TRANSPLANT IMMUNOSUPPRESSANT: A DOUBLE EDGED SWORD IN A KIDNEY TRANSPLANT PATIENT.

7 Feb 2025 12 a.m. 12 a.m.
WCN25-AB-3605, Poster Board= FRI-418

Introduction:

32 yr old man was diagnosed with hypertension, renal dysfunction (Creatinine [Cr] 4.3 mg/dl) and small kidneys on ultrasound in April 2022. Serum creatinine worsened to 7.8 mg/dl in Jan 2023 necessitating 2 per week hemodialysis (HD) via arteriovenous fistula. He underwent ABO compatible kidney transplant in Nov 2023 with donor being his father. The CDC, flowcytometry crossmatch was negative.  Patient received low dose induction regimen with Antithymocyte globulin 2mg/kg and methyl prednisolone 500mg. He was started on maintenance immunosuppression with Mycophenolate mofetil 500mg BD, Tacrolimus (Tac) 4 mg BD and tapering doses of prednisolone.

Methods:

During immediate post OP course, patients C0 Tac level was 13.9ng/ml. Repeat C0 Tac was 24.5 ng/ml. Tac dose reduced to 2.5mg BD. Post-operative period was uneventful with nadir Cr being 1.4. He presented 15 days later with Cr value of 2.45mg/dl with C0 Tac level 20.2ng/ml on 2.5 mg BD dose of Tac. Urine examination and  graft artery doppler were normal. Tac dose was reduced to 1.5 mg BD and renal allograft biopsy was done which was suggestive of acute tubular injury.  Inspite of this, at 6 weeks, his Cr remained in range of 2.5- 3 with C0 Tac level between 15-20 ng/ml.

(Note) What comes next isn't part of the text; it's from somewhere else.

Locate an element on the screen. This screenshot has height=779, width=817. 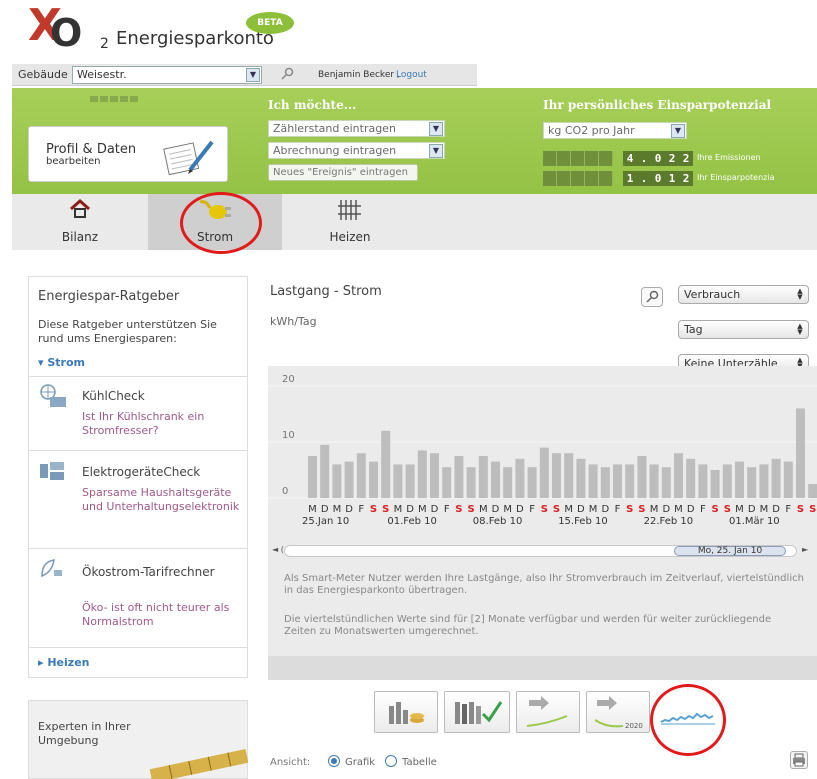
sidebar-item-desc: Ist Ihr Kühlschrank ein Stromfresser? is located at coordinates (144, 424).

Reducing Tac doses further to 0.25 BD did not help and his Cr rose to 3.5 mg/dl. Repeat allograft biopsy was done and it revealed severe acute tubular injury. At 10 weeks, Patient was switched to Cyclosporine (CsA)25 BD; with this, his C0 CsA level was 200-250. Patient developed raised liver enzymes and needed switching of CsA to Sirolimus. C0 Sirolimus was 34 while on 0.5 mg BD. During follow-up visit, patient developed proteinuria of 600 mg/day with Cr 4.5 mg/dl.

Results:

Repeat renal biopsy was suggestive of chronic T cell mediated rejection. During this period, patient was admitted multiple times with fever and respiratory tract infections for which mycophenolate mofetil was temporarily stopped. He progressed to graft loss and was reinitiated on HD. His genotyping for CYP3A4/5 polymorphism is awaited. In patients with high tacrolimus levels and toxicity, such as the one described, CYP3A4/5 genotyping may reveal poor metabolizer status, necessitating lower initial doses or alternative immunosuppressive strategies (e.g., switching to cyclosporine or sirolimus). Early identification of polymorphisms could prevent adverse outcomes, such as acute tubular injury, chronic T cell-mediated rejection (TCMR), or graft loss, by allowing for tailored immunosuppressive regimens based on genetic metabolism profiles.

Conclusions:

Our case highlights the importance of testing genetic polymorphisms and grave consequence of multiple immunosuppressant drug toxicities in the form of graft dysfunction, rejection and multiple infection episodes in kidney transplant recipient. There is need of non-nephrotoxic medication like Belatacept in such patients. Equitable access to essential medicines for renal transplant patients is necessary to achieve optimum outcomes.

This abstract was also submitted for the ‘34th Annual ISOT conference.’

I have no potential conflict of interest to disclose.

I did not use generative AI and AI-assisted technologies in the writing process.